Though a veteran of the base, Hampton lacked knowledge of Russian and needed considerable help in dealing with the Soviets. The SMERSH officers, who carefully studied the new command infrastructure that the Americans set up at Poltava, noticed that Hampton appointed at least one officer who could speak Russian to all key departments and areas of operation—they counted sixteen such officers in all. The American assessment of those who spoke Russian was more modest. It was reported that four had native fluency in Russian and three had picked up enough of the language over the summer to be able to communicate. The commanders made a conscious effort not to take too many Russian-speaking enlisted men, as it was now understood that they were the first to get into trouble with the Soviets.9

The most important position at the US base at Poltava from the point of view of contact with the Soviets went to an officer whose Russian was better than his English. First Lieutenant George Fischer was Hampton’s adjutant and responsible for the day-to-day running of the colonel’s office. The bespectacled, serious-looking twenty-one-year-old Fischer had been born in Berlin but spent most of his childhood and adolescence in Moscow. He adopted the Russian name Yurii, attended an elite Soviet school, and befriended children of European communists then exiled in Moscow. His closest friend was the future head of foreign intelligence of the East German Ministry for State Security (or Stasi), Markus Wolf, who would become known to Western intelligence services as the “man without a face,” since they could not locate any photograph of him. Fischer gave Markus his nickname, “Mischa,” by which Markus would be known to his Soviet and Russian friends until his death in 2006.

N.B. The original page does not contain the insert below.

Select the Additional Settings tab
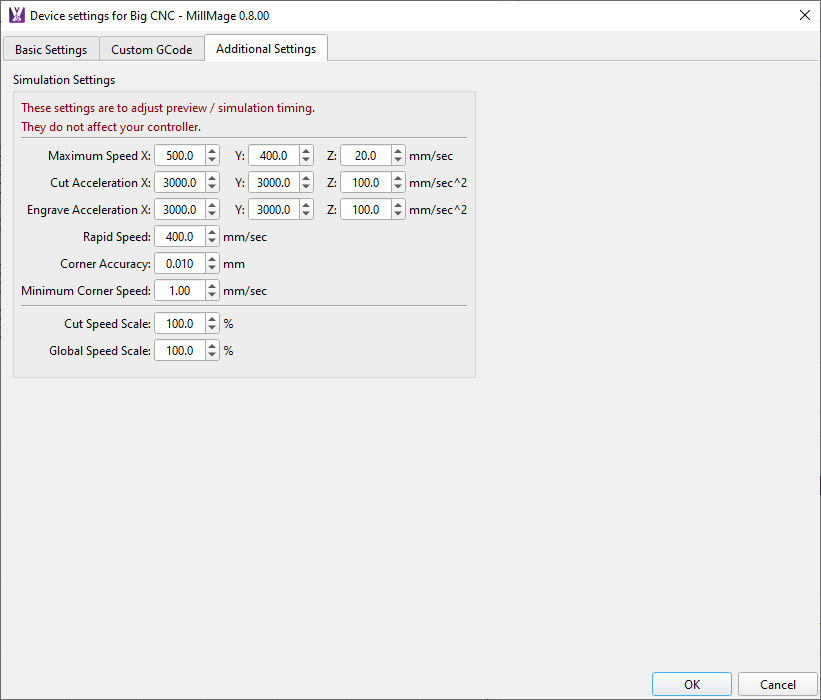The height and width of the screenshot is (700, 821). click(x=266, y=48)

Fischer was a true believer in communism during his years in Moscow. His father, the prominent American journalist Louis Fischer, born in Philadelphia into a family of Jewish emigrants from the Russian Empire, had strong socialist convictions, though never became a communist. George’s mother, Bertha Mark, who came from a Jewish merchant family in the Russian-controlled Baltics, was a card-carrying communist with extensive connections among the Bolshevik elite during the early postrevolutionary years. Bertha, known as “Markoosha”—an affectionate Russian rendering of her surname, Mark—stayed with George and his younger brother, Victor, in Moscow throughout the 1920s and 1930s. Meanwhile Louis, who long served as Moscow correspondent for The Nation, traveled the world, writing and advancing the leftist agenda. He joined the International Brigades during the Spanish Civil War and served as a liaison between the Soviet government and leftist circles in the West.

An ideological freelancer or, in the parlance of Stalinist propaganda, a “fellow traveler” of the regime rather than its devoted soldier, Louis Fischer soon got into trouble with the increasingly authoritarian Stalin regime, which demanded that he promote Stalin’s policies in his writings. His refusal to do so made life difficult for his family in Moscow, and he wanted to arrange their departure. Bertha Mark was even more anxious. With the start of the Great Purge in 1937, she abandoned her loyalty to the Stalin rule and grew terrified as her friends and neighbors—foreign communists and Soviet officials she had befriended in Moscow—were arrested. The authorities kept Bertha and her children in Moscow as hostages, hoping to influence the tone of Louis’s publications abroad.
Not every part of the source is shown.